Yes, in my country, Portugal, we did that in 1974. Well it was a military revolution to be completely honest, but with the obvious support of the people. It was known as one of the most peaceful revolutions that took down a dictatorship in the world, only a couple of deaths that were commited by the dictatorship regime police at the time (PIDE), where they just decided to open fire from a window and shot a bunch of civilian protesters that were outside PIDE headquarters.

1 day ago
RECTUSANALUS

The uk very soundly put to bed Oswald Mosleys brand of national socialism.

1 day ago
Thalassophoneus

If you think nations invade other countries to help them disband a dictatorship, you are seriously ignorant. Especially in America's case, a better question would be what dictatorships in the world were established without its help. Definitely not the Greek junta of 67. The USA warmly supported that one.

1 day ago
CaucusInferredBulk

Greece ended the Military Junta with a referendum and elections.

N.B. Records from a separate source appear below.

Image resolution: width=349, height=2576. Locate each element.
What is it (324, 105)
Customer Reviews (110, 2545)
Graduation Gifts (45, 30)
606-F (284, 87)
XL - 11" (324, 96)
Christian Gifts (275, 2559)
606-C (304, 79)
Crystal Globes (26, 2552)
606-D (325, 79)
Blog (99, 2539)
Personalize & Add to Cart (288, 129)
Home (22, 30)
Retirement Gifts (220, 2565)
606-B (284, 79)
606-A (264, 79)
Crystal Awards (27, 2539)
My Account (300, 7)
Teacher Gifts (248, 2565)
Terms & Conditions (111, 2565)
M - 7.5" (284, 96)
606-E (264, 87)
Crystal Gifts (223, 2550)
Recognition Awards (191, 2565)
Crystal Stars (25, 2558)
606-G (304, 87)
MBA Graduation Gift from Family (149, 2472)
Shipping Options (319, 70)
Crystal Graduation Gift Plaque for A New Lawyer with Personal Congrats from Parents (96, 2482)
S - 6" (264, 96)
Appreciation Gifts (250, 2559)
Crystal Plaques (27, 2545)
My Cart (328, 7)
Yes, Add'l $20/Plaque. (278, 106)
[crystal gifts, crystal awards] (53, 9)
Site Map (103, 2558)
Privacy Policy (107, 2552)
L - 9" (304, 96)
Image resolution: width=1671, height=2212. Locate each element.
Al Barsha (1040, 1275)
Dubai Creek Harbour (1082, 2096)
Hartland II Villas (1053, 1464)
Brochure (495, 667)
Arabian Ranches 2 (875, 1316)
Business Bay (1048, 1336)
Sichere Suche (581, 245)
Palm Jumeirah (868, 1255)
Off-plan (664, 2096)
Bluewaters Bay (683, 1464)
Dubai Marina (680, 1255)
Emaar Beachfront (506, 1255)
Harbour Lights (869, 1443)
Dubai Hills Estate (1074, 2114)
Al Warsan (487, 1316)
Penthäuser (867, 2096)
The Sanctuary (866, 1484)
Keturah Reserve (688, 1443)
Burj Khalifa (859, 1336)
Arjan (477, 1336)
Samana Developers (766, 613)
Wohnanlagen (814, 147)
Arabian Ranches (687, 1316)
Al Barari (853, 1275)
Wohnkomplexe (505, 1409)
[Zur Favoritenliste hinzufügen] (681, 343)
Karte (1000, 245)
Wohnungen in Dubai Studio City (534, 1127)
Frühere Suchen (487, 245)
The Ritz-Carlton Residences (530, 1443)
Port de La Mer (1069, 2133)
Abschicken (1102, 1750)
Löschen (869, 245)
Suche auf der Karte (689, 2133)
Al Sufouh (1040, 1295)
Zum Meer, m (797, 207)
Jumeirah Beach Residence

Greek junta - Wikipedia - https://en.wikipedia.org/

1 day ago
Sniflix

I hope we are about to find out but one relatively small protest (more like a party) a month definitely won't.

1 day ago
Donovan_Volk

In the UK we rounded up about 700 domestic fascists and interred them at the start of WWII. This essentially neutralized the movement. Ironically they got sent to a concentration camp.

1 day ago
asdegolego

San Marino

1 day ago
MooseNuts86

I think a lot of people are confusing Authoritarianism with Fascism. I might be wrong but I think the only truly Fascist regimes were the Italians and Germans in the 30s and 40s, under Mussolini and Hitler.